London Symphony Orchestra to play Black Sunday album at Royal Albert Hall decades after featuring on TV show

They might be more used to Rachmaninov and Brahms, but on Wednesday night the London Symphony Orchestra’s musicians will be showcasing their perfect crescendos while playing Cypress Hill’s Insane in the Brain.

The orchestra is making a Simpsons joke from 1996 finally a reality, by playing the US hip-hop trio Cypress Hill’s acclaimed Black Sunday album at the Royal Albert Hall.

The evening will riff on a joke featured in a Simpsons episode, in which Cypress Hill speculated that they had mistakenly booked the London Symphony Orchestra “possibly while high”.

After years of fan pressure, the group tweeted the clip with “what if” posted underneath to the LSO over social media and struck a deal for a one-night performance in London, in which the LSO will perform its most famous songs, including Insane in the Brain and I Wanna Get High.

Considered pioneers of the West Coast hip-hop scene in the 1990s, Cypress Hill have sold more than 20m albums worldwide. Their hit Black Sunday album sold more than 3m copies in the US and spent a year in the UK charts.

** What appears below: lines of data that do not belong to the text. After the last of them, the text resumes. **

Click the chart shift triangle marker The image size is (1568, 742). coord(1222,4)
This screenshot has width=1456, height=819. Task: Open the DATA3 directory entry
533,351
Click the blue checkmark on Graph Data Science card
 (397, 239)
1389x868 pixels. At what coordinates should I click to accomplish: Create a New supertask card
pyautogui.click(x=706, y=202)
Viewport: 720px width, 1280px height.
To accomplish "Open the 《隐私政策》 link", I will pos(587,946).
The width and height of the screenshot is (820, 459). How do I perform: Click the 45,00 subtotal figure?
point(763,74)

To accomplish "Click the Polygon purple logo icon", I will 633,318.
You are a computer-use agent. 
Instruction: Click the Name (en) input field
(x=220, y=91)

B-Real (real name Louis Mario Freese) told the BBC: “It’s been something that we’ve talked about for many years since the Simpsons episode first aired. So it’s very special for us. And it’s coming off the heels of our 30th anniversary for our Black Sunday album.

“We’ve played a lot of historical venues throughout our career and stuff like that, but nothing as prestigious as this.”

B-Real added that Cypress Hill had always reached for experimental collaborations as “out-of-the-box artists”, including combining hip-hop with rock or metal or punk or reggae or electronic music.

He added: “We salute the Simpsons because if they had not written that episode, we probably wouldn’t be doing this.”

In the Simpsons episode, titled Homerpalooza, Homer tries to impress Bart and Lisa by going to the Hullabalooza music festival – a play on the Lollapalooza music festival held in Chicago – and hanging out with 1990s rap and rock stars including Cypress Hill and The Smashing Pumpkins.

In the episode, a crew member calls “somebody ordered”, adding “possibly while high … Cypress Hill, I’m looking in your direction”. This is followed by a rendition of Insane in the Brain, complete with the classic orchestral backing.

Cypress Hill have also invited the UK musician Peter Frampton, who features in the episode as the person trying to book the orchestra, although they are still waiting for a reply.

The LSO first violin and board vice-chair, Maxine Kwok, told the BBC that it was an important cultural reference and that “people are beyond excited at the idea of these diverse musicians mixing on the stage”.

She said: “Being a child of the 90s I remember the episode well.”

At rehearsals there have been cultural differences, for example the LSO understood the word “glock” to mean the percussion instrument the glockenspiel, rather than a gun.

The Simpsons has previously predicted future events, including Trump’s presidency, a tiger attack on the Las Vegas magicians Siegfried and Roy, and the US beating Sweden to win its first Winter Olympic Curling gold.